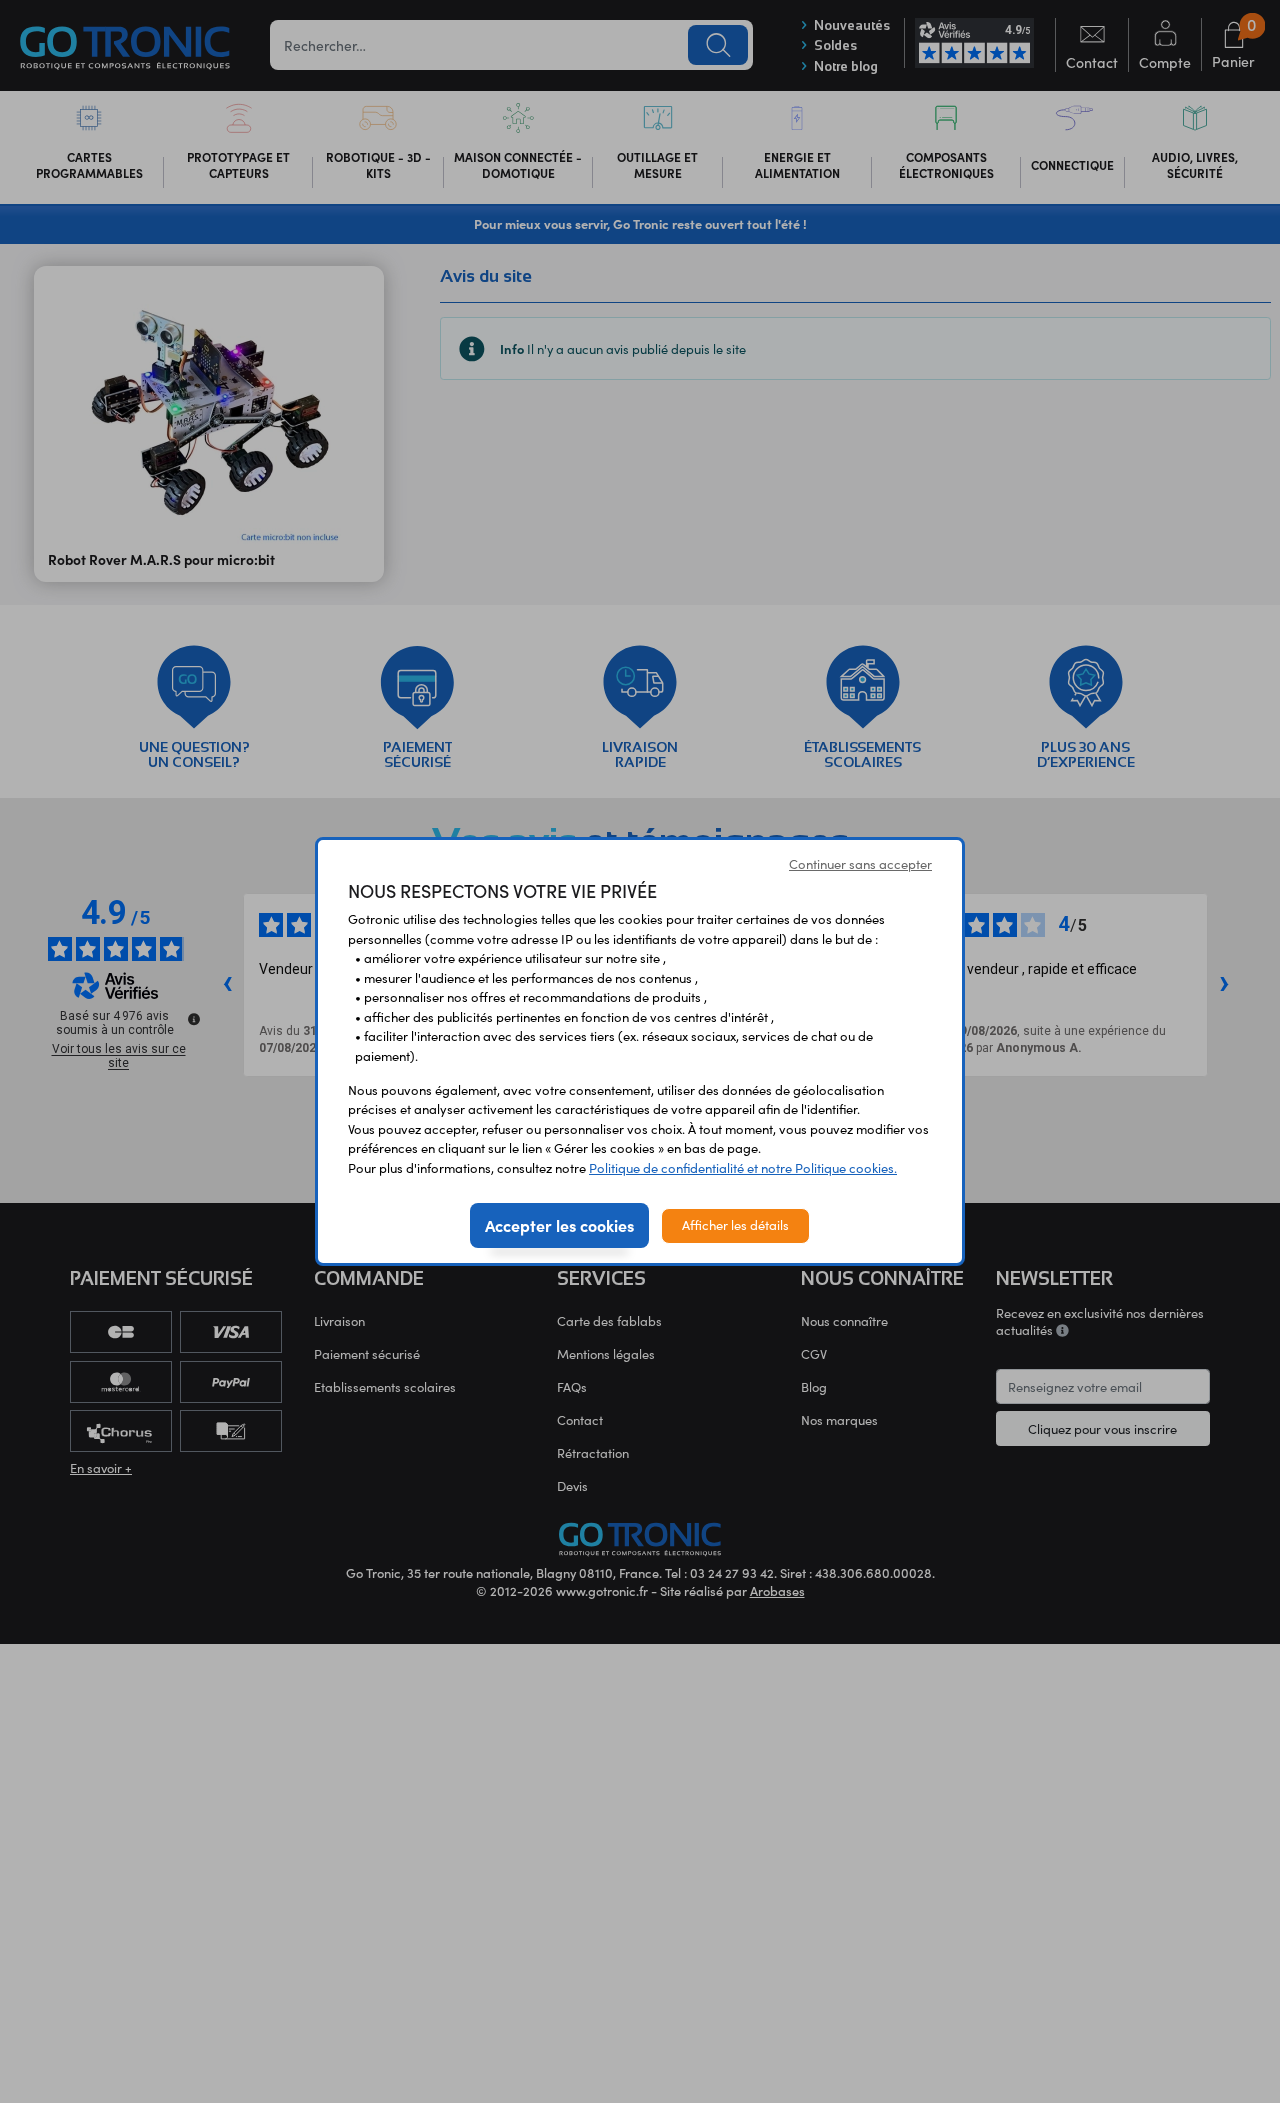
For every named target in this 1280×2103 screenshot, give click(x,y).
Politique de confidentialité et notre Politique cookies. (743, 1168)
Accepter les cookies (559, 1225)
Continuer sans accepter (860, 864)
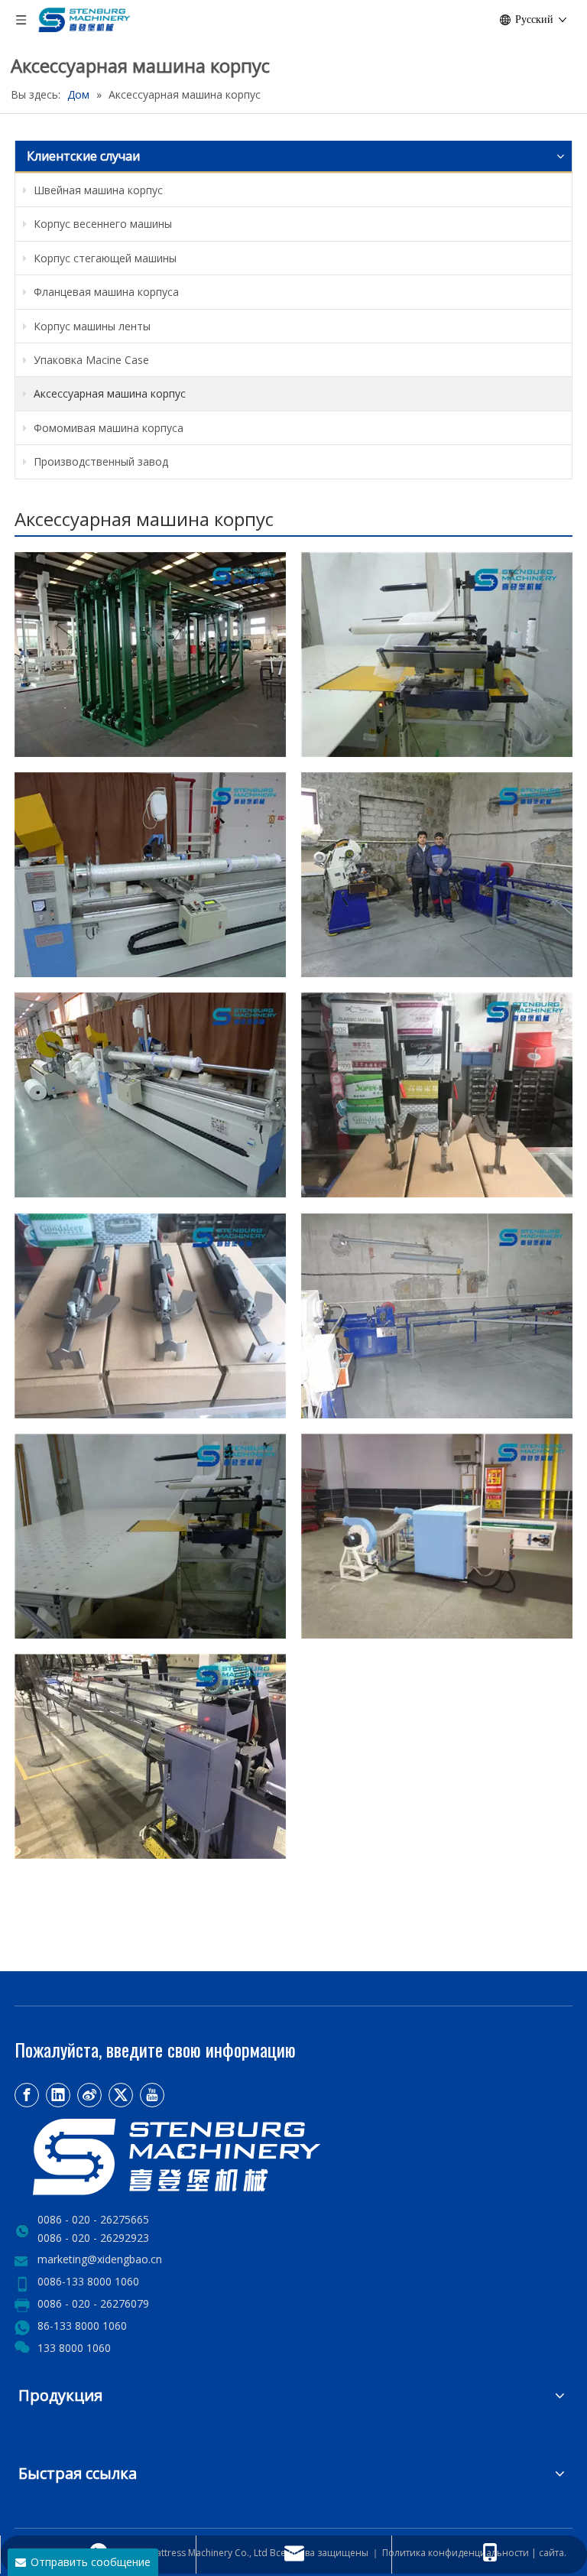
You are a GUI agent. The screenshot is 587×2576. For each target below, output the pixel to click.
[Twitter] (121, 2095)
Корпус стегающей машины (104, 258)
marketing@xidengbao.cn (99, 2259)
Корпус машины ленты (91, 326)
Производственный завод (99, 461)
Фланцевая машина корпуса (105, 291)
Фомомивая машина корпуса (107, 428)
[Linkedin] (58, 2095)
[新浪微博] (89, 2095)
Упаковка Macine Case (90, 359)
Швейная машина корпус (97, 190)
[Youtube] (152, 2095)
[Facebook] (27, 2095)
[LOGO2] (229, 2157)
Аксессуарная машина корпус (108, 393)
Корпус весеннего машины (101, 223)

[THE PROBLEM]: Find the word "машины" in the data and show each line that holds it.

[TASK RESPONSE]:
Корпус стегающей машины (104, 258)
Корпус машины ленты (91, 326)
Корпус весеннего машины (101, 223)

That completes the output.